The problem:
In the data that follows, how many lines include the string "agent"? Answer with the number alone.

Exercise material:
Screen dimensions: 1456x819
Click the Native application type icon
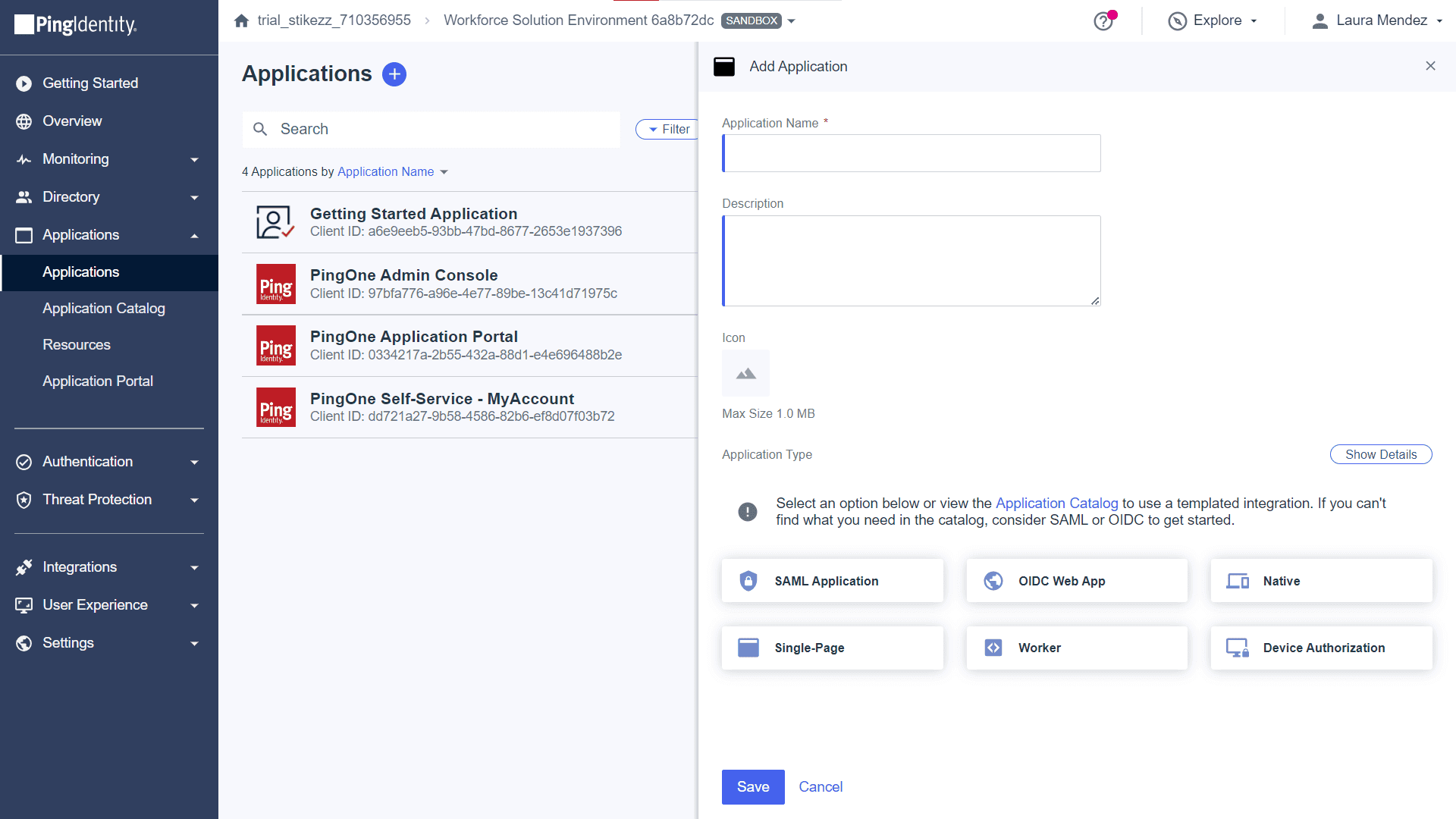tap(1237, 581)

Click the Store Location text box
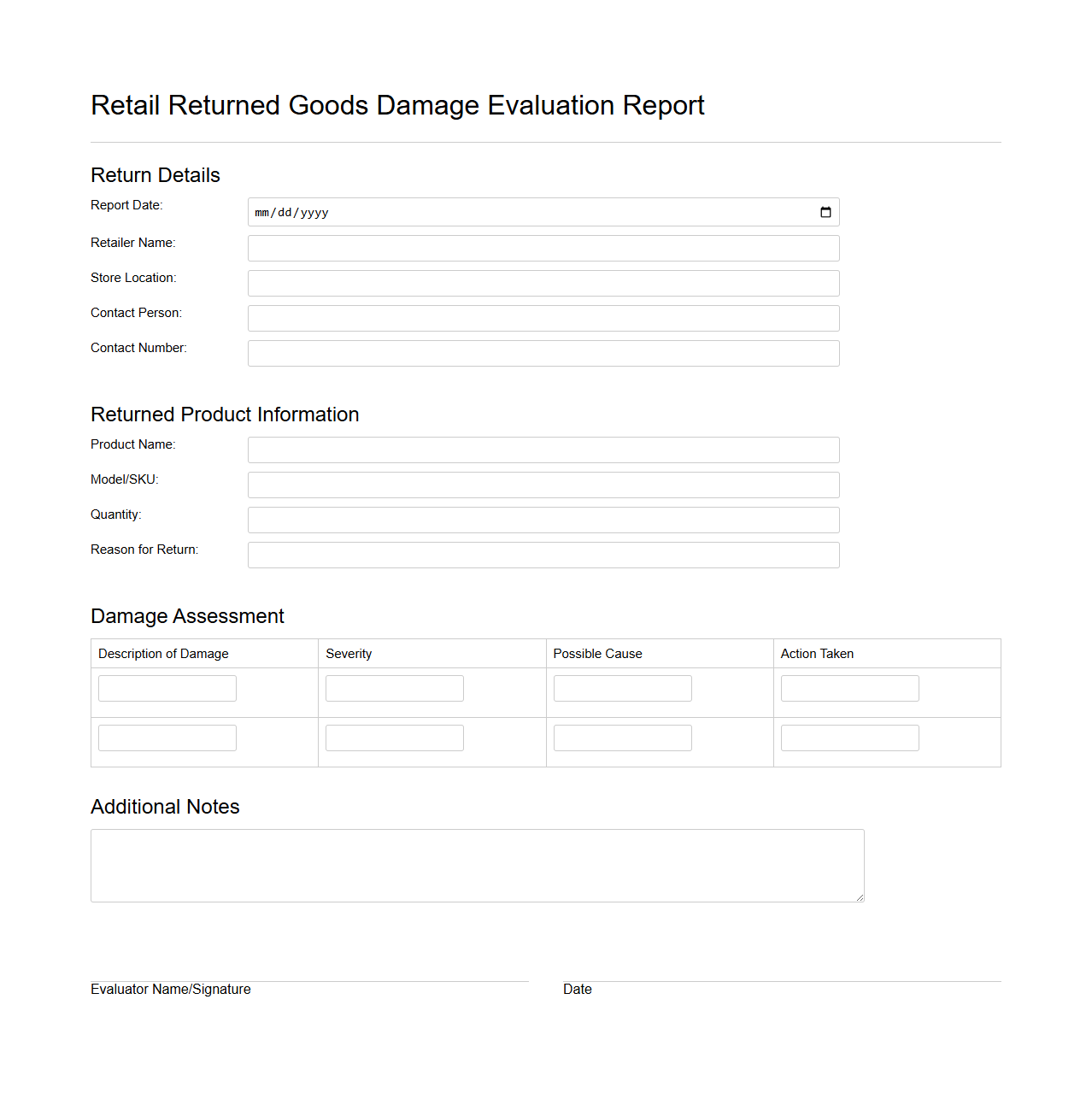coord(543,283)
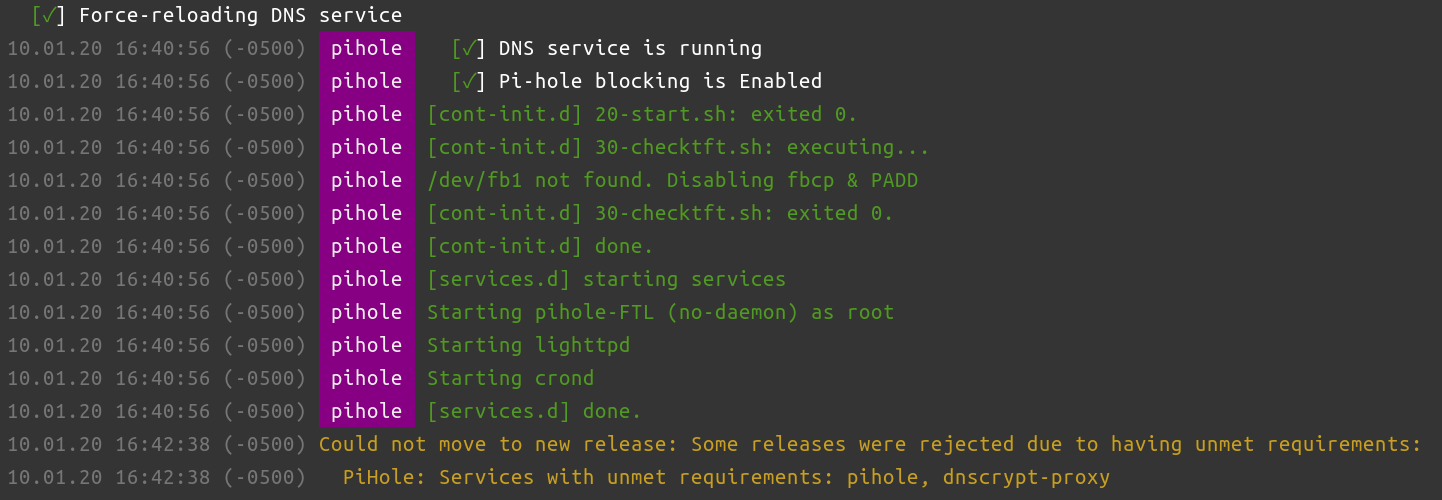Click the Pi-hole blocking is Enabled text
The width and height of the screenshot is (1442, 500).
tap(660, 82)
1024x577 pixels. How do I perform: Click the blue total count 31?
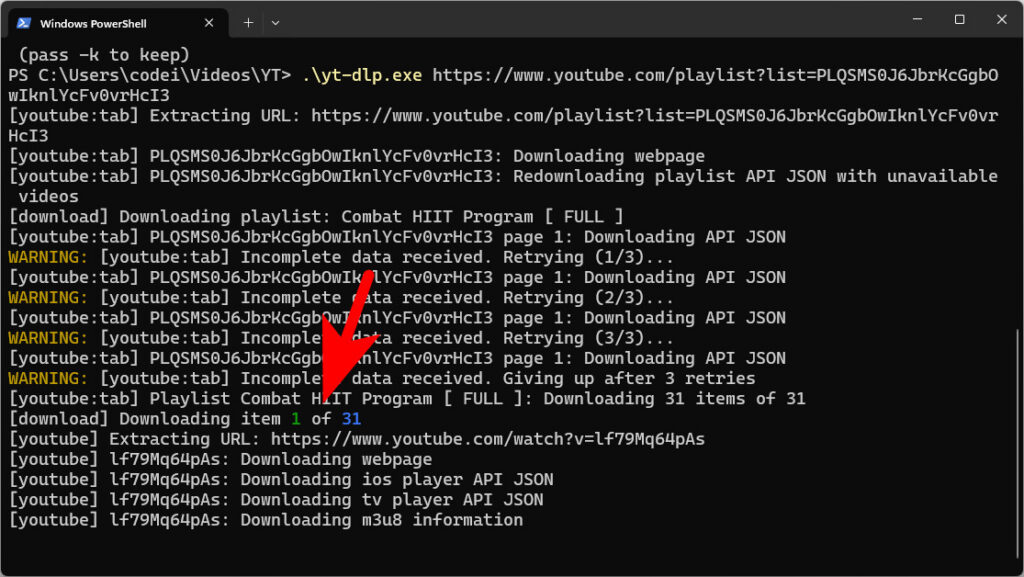(350, 418)
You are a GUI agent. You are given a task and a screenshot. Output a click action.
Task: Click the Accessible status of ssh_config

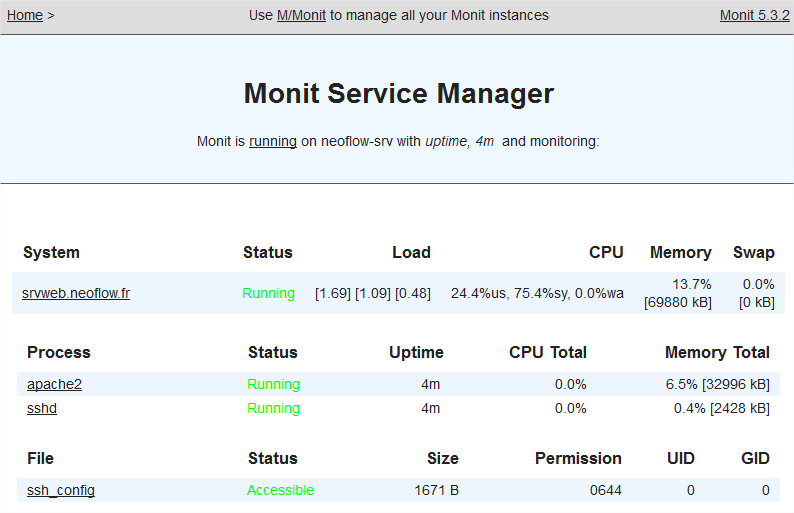tap(280, 490)
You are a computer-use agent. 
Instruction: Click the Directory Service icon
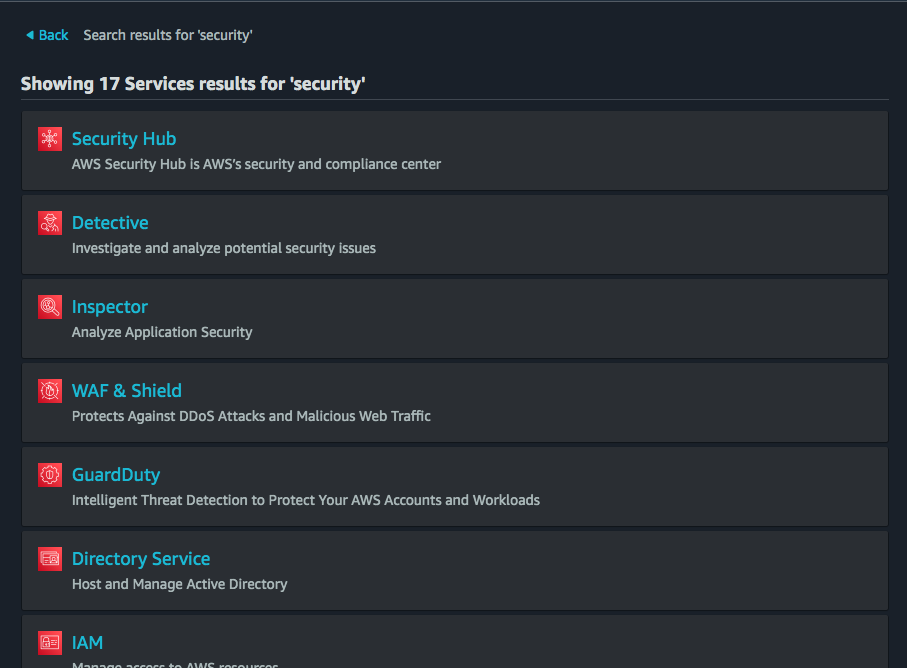coord(50,559)
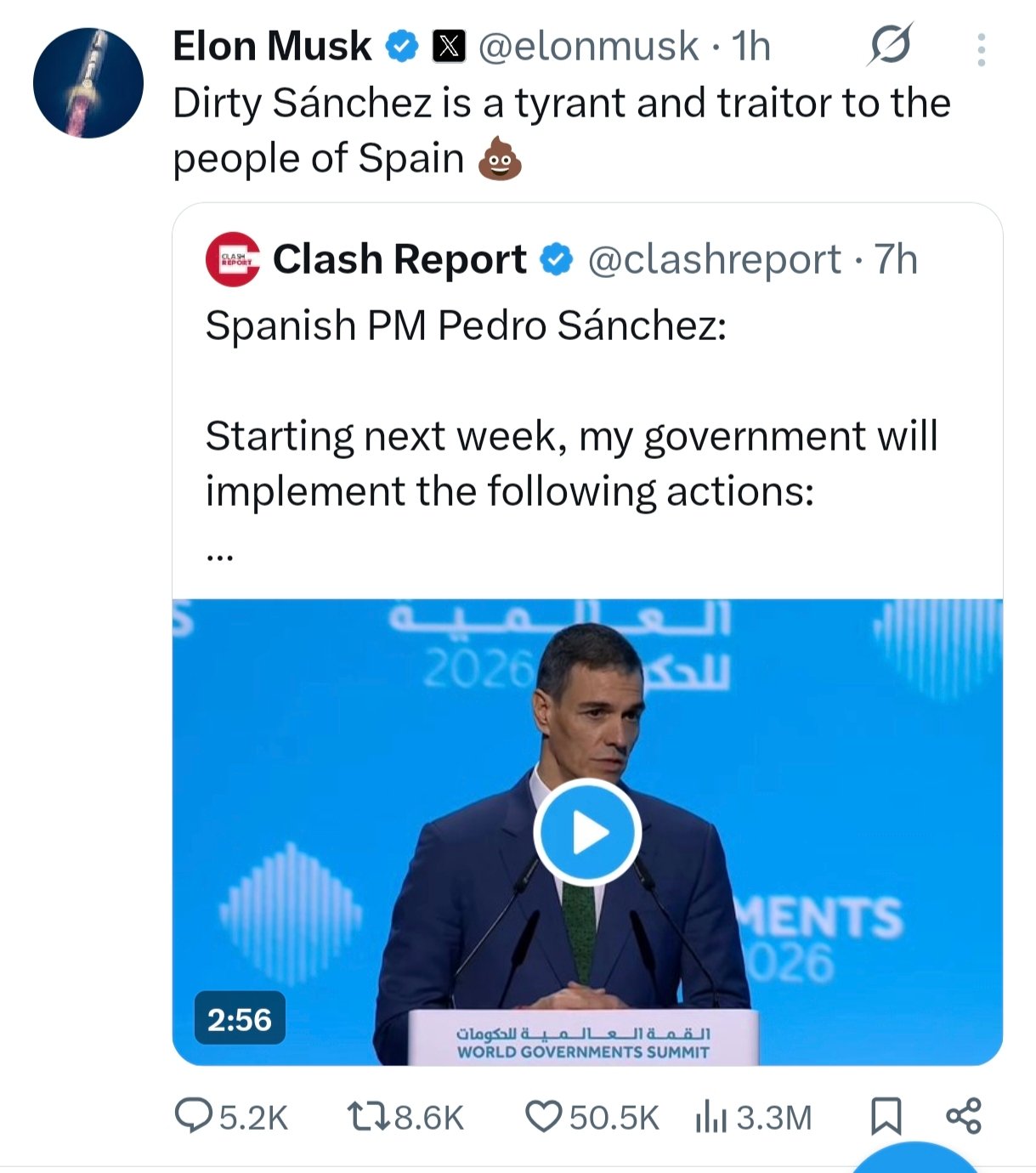
Task: Expand the truncated quoted post ellipsis
Action: click(x=219, y=557)
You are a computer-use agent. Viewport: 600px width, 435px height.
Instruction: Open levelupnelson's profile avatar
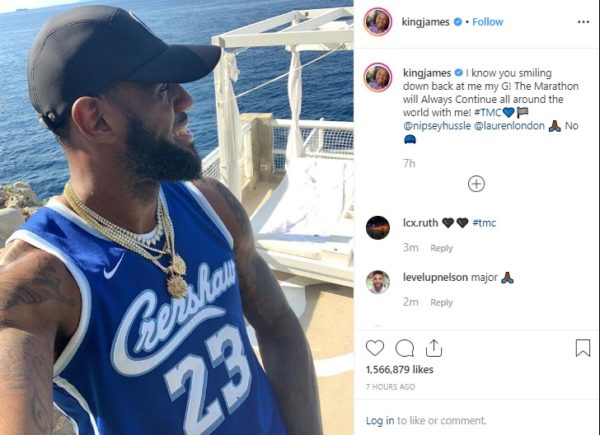click(378, 282)
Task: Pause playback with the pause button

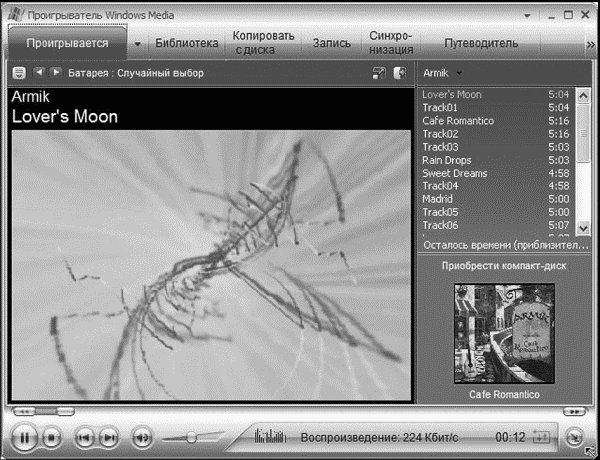Action: (x=25, y=437)
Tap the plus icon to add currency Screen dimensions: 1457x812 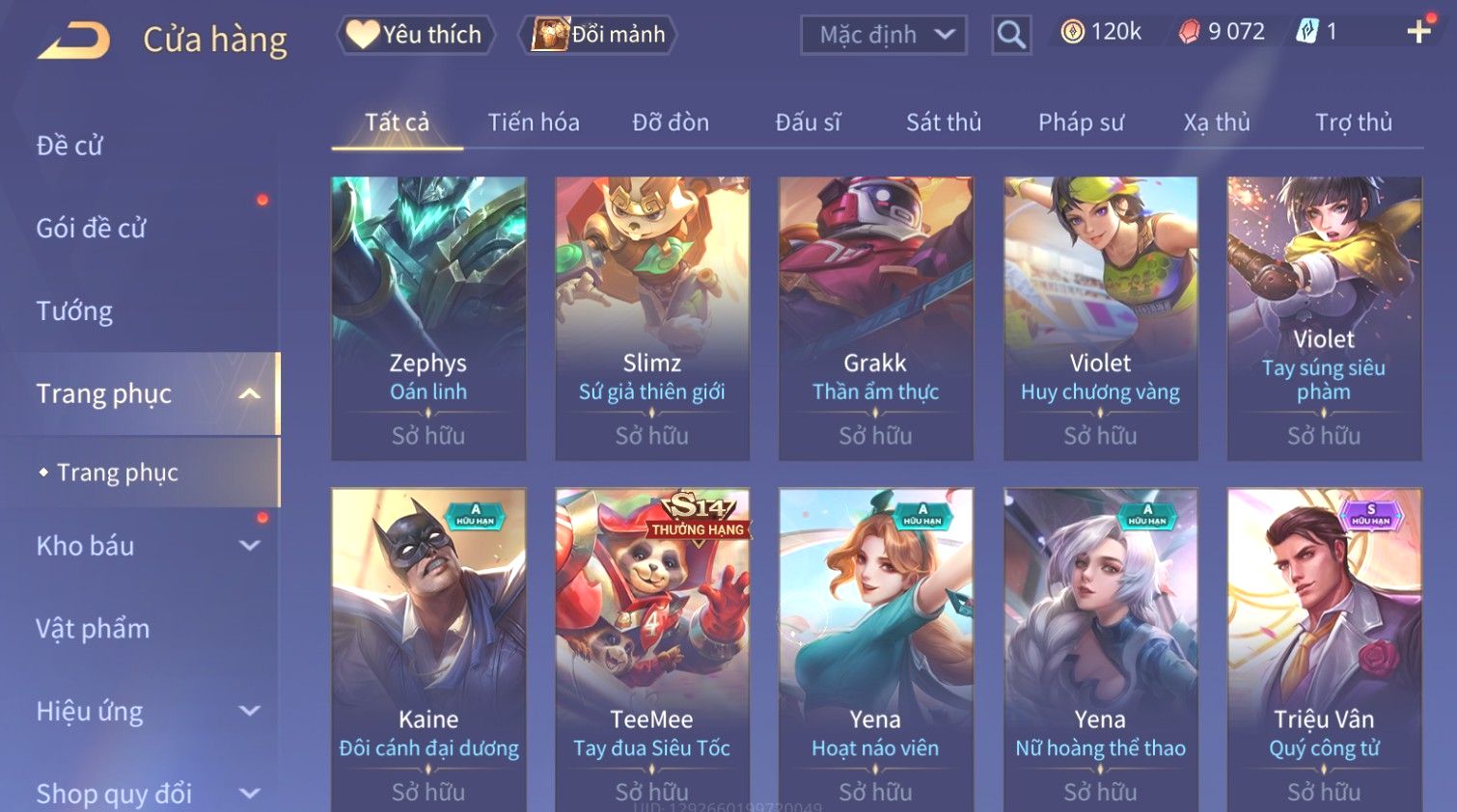pos(1418,32)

Answer to this problem:
3